Wesleying
- Type: Blog
- Founded: August 23, 2006
- Website: wesleying.org

= Wesleying =

Wesleying is a blog dedicated to stories and news relating to student life at Wesleyan University in Middletown, Connecticut. All of its content is written by current Wesleyan undergraduates. As an early example of a campus-wide student blog, Wesleying provided inspiration to several other college blogs and local publications.

== Founding ==
Wesleying was founded on August 23, 2006, by Xue Sun and Holly Wood, both members of the class of 2008. They intended to create an online space that brought together the Wesleyan community, which they considered fragmented at the time. "

One large part of Wesleying's mission is that the blog is not affiliated with the university in any official capacity. This idea has been a cornerstone of the blog since its development, as it allows students to voice concerns without administrative interference. It is also a virtue that separates it from many of its peer institutions' college blogs.

== Wesleying Today ==
Wesleying tends to get anywhere from 7,000 to 9,000 views per day during the semester, hitting 10,000-12,000 views on extremely busy days. The most recent record number of views in one day was 16,748 on October 29, 2012. The most views for the blog in one day was 42,085 on May 6, 2009 when student Johanna Justin-Jinich was murdered inside the campus bookstore.

Over the years, Wesleying has grown into a new outlet for important or controversial Wesleyan events, as well as national or global emergencies. The blog covered an incident of Fountain Avenue in 2008 when police swarmed a party on the college campus; the 2009 on-campus shooting; the snowstorm that overtook New England during 2011; and the Newtown shooting in 2012. Claire Potter, blogger for the Chronicle of Higher Education and former Wesleyan professor, praised the Wesleying staff for their reporting on the 2009 shooting, calling it "smart, concise, non-sensational, and informative."

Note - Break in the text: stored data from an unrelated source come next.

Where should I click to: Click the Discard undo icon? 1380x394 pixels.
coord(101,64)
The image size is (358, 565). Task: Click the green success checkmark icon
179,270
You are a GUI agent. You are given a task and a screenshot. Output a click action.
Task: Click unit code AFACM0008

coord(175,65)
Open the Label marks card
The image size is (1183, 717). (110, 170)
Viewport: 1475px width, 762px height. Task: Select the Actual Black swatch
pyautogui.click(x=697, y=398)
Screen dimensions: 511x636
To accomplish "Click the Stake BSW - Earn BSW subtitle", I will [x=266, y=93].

In 2012, Wesleying broke the news that Wesleyan would no longer be 100% need-blind for first-year domestic applicants, causing vocal protest among various students and alumni. The issue was later covered by The New York Times, NPR, the Associated Press, and other media outlets.

=== Subsequent leadership ===
After Sun and Wood graduated in 2008, Justin LaSelva '09 and Ashik Siddique '10 took over leadership roles of Wesleying. Once Siddique graduated, Zach Schonfeld '13 took over as the leader and editor of Wesleying after "casually inheriting" the blog from Siddique.

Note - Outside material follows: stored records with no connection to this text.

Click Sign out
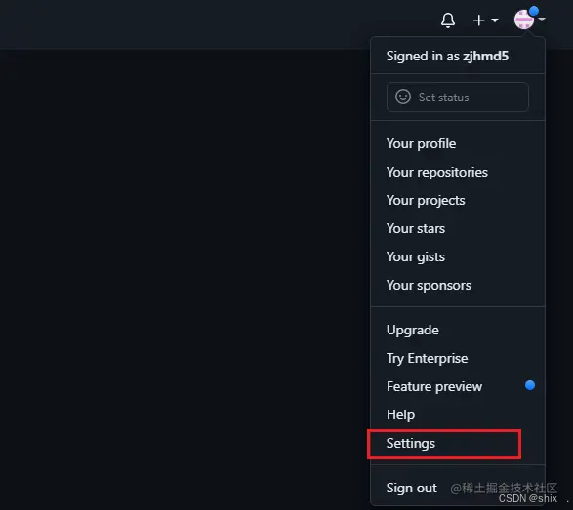The image size is (573, 510). (x=412, y=488)
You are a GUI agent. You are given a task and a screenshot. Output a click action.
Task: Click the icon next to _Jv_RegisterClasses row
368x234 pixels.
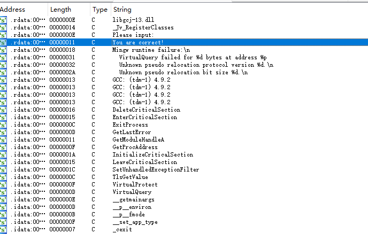(3, 27)
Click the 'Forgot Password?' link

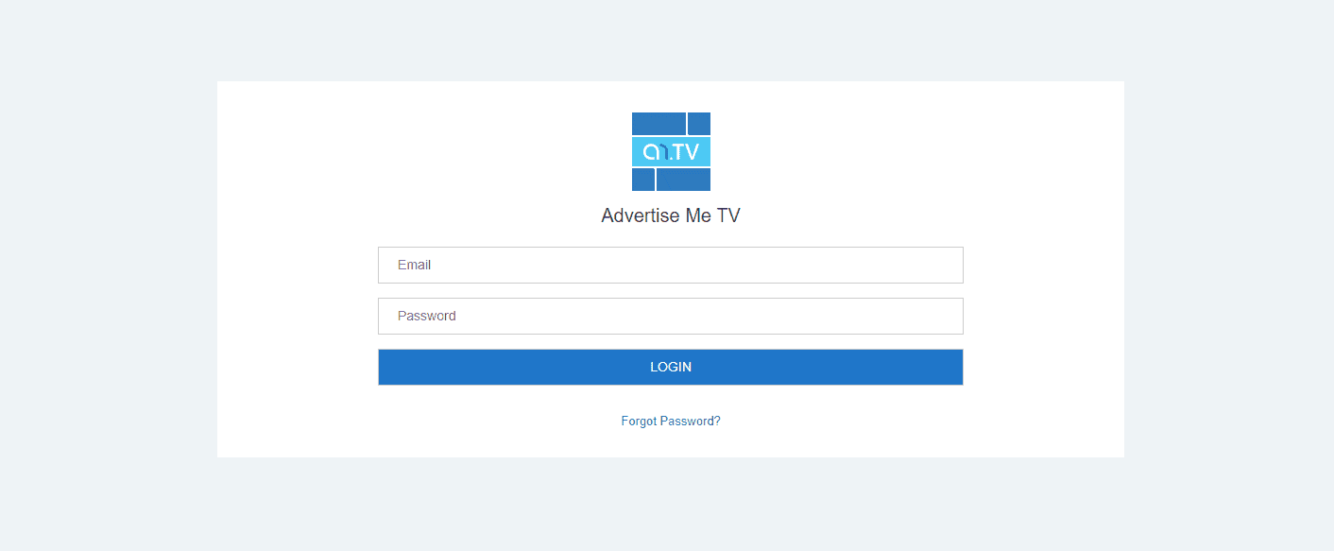671,421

=== Recognition and influence ===
In 2007, Wesleying won the award for "Best Alternative Media Outlet" from The Paper Trail, a segment of the Education section of U.S. News & World Report, beating out blogs of much larger universities.

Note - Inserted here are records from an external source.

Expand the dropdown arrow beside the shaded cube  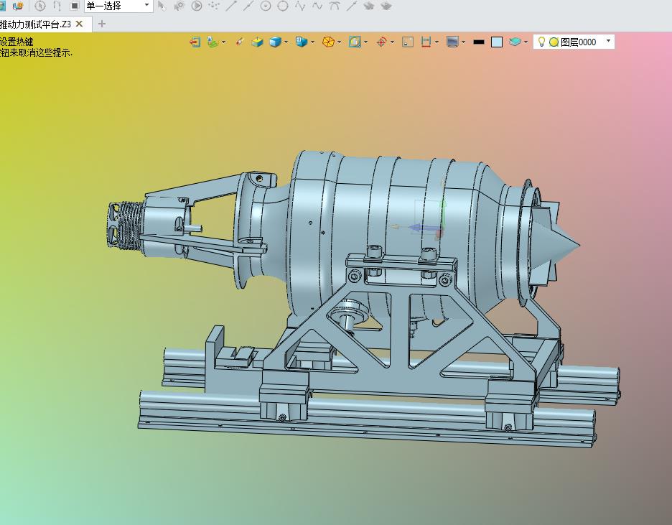point(286,42)
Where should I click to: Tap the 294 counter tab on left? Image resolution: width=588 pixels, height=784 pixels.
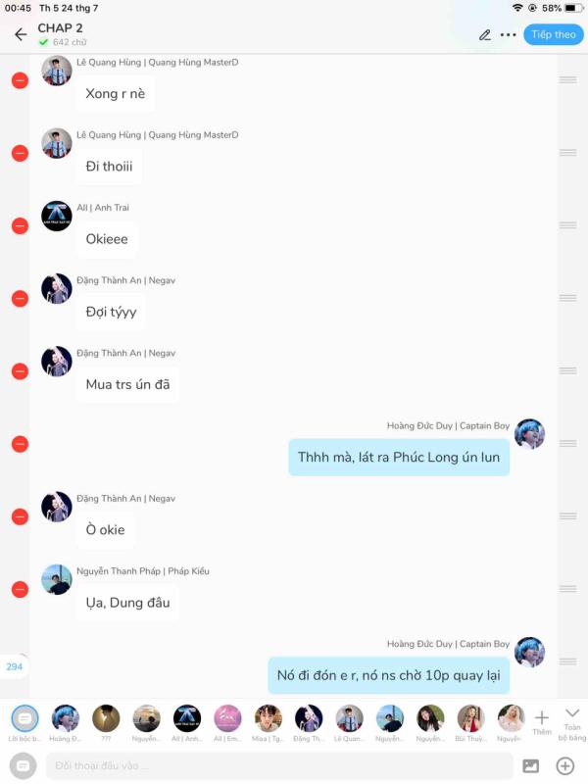pos(14,666)
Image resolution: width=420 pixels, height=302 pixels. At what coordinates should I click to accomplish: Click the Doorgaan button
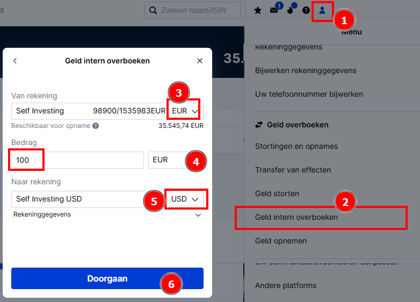click(107, 278)
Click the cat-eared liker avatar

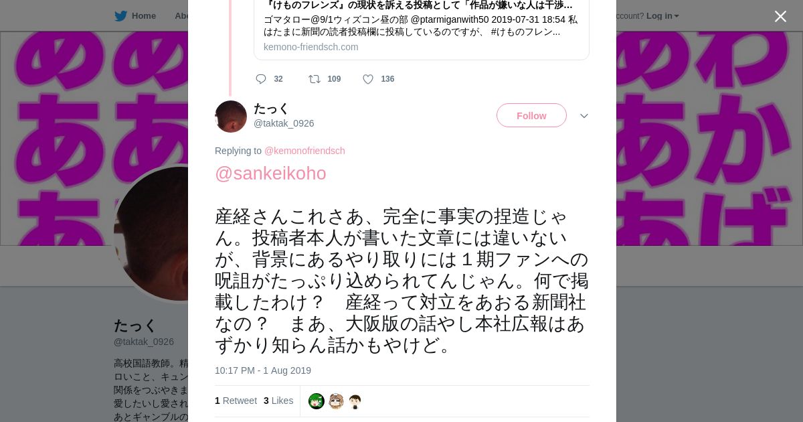[x=336, y=401]
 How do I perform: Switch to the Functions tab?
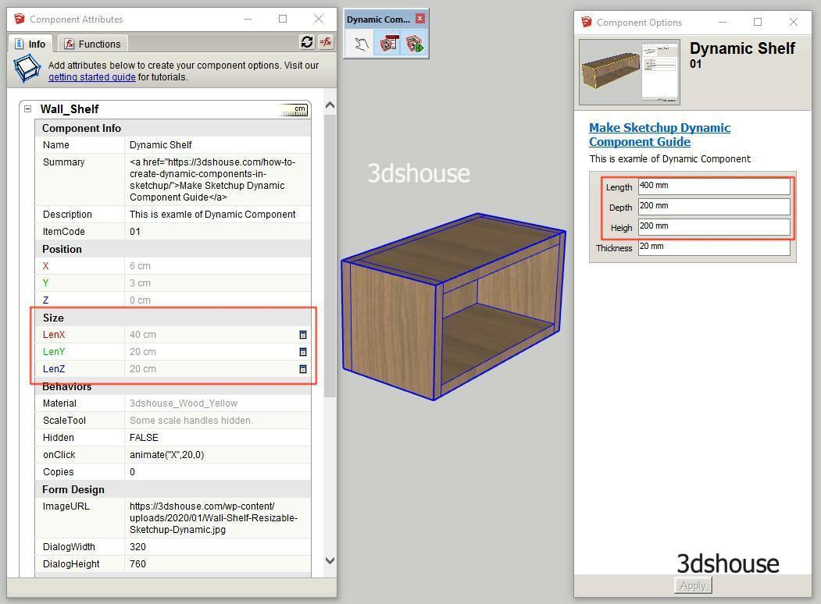92,44

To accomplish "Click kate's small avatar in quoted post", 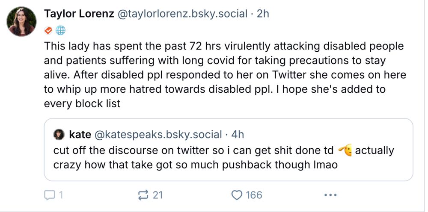I will pyautogui.click(x=59, y=134).
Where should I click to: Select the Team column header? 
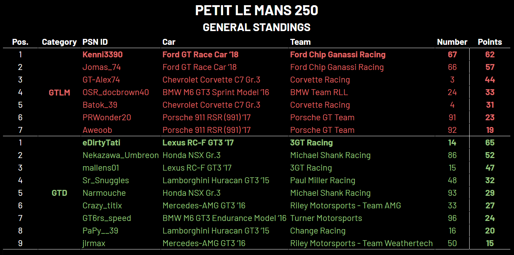[300, 42]
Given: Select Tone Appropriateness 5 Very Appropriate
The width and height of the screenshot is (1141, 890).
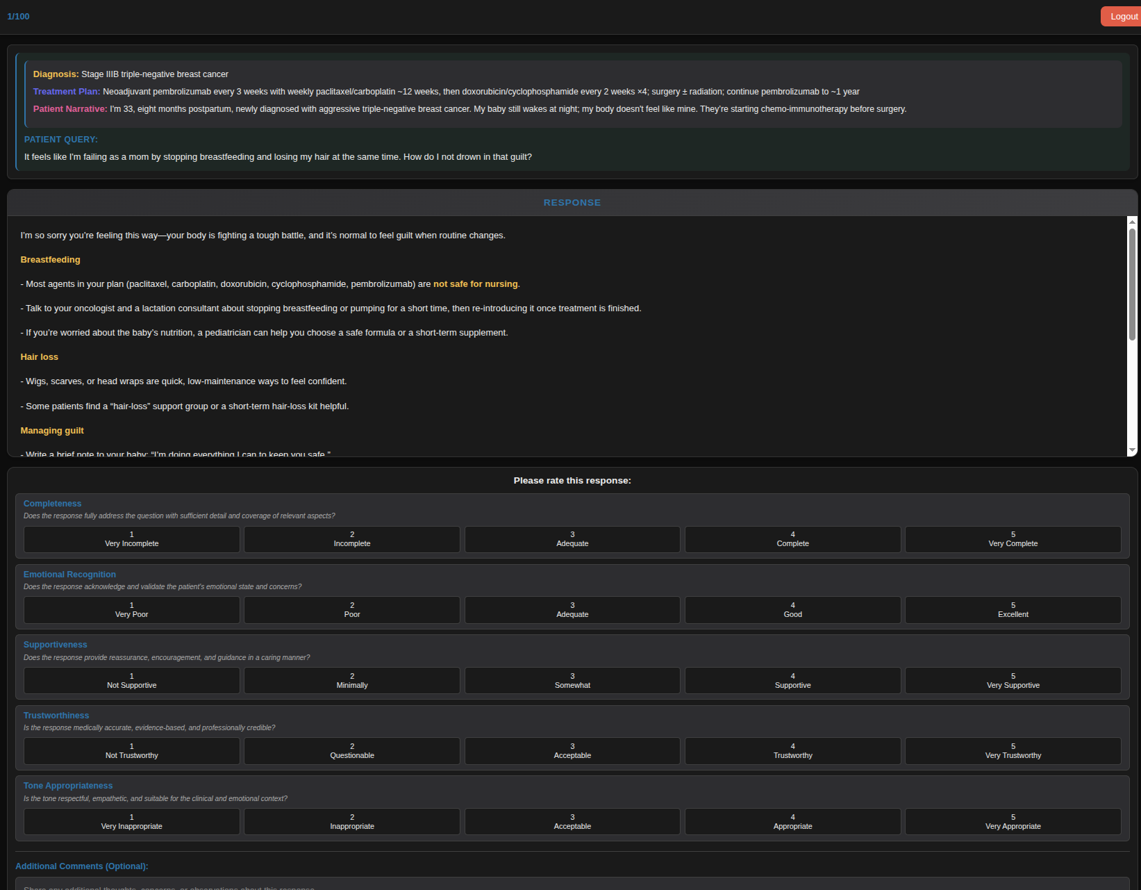Looking at the screenshot, I should [1012, 822].
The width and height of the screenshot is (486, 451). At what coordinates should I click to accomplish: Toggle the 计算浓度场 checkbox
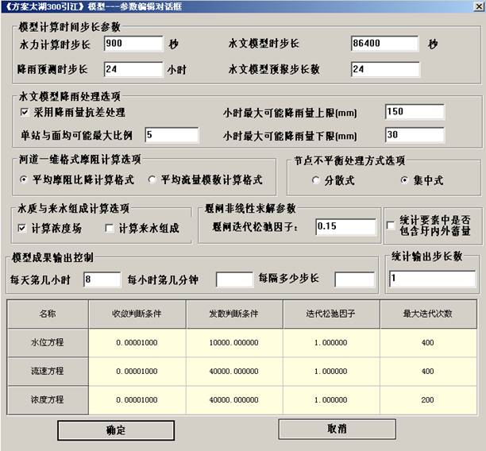[23, 229]
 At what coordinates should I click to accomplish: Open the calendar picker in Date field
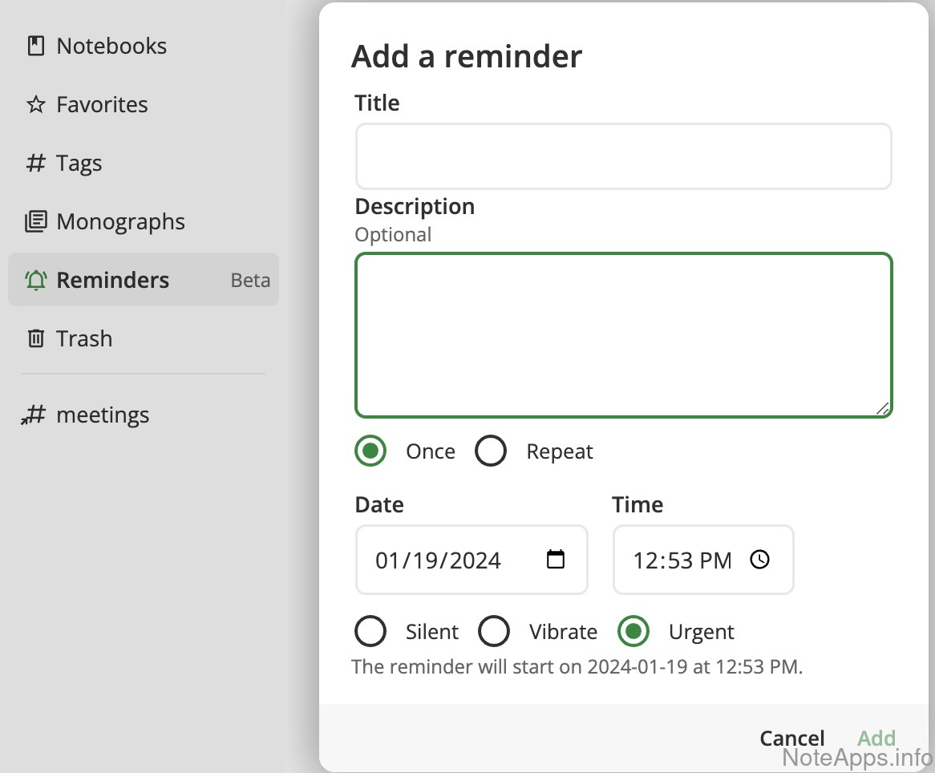click(555, 560)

Several blogs have cited Wesleying as inspiration for their founding. The Middletown Eye reports that it "might never have opened, if it wasn't for the inspiration provided by the intrepid bloggers of Wesleying." MiddBlog, the campus blog for Middlebury College, also says under their mission statement that their "site was inspired by a student project called Wesleying at Wesleyan University"; Middlebury's newer event website Middbeat also cites Wesleying as a source of inspiration for the site. Additionally, Penn State blogger Davis Shaver says in The Student Newspaper Survival Guide that Wesleying served as inspiration for starting the blog Onward State.

The blog has been cited by several publications, including The New York Times, BuzzFeed, The Daily Beast, Gawker, Stereogum, Jezebel, Inside Higher Ed, MSN and other sources.

In April 2013, the blog's monthly page views exceeded 300,000 views.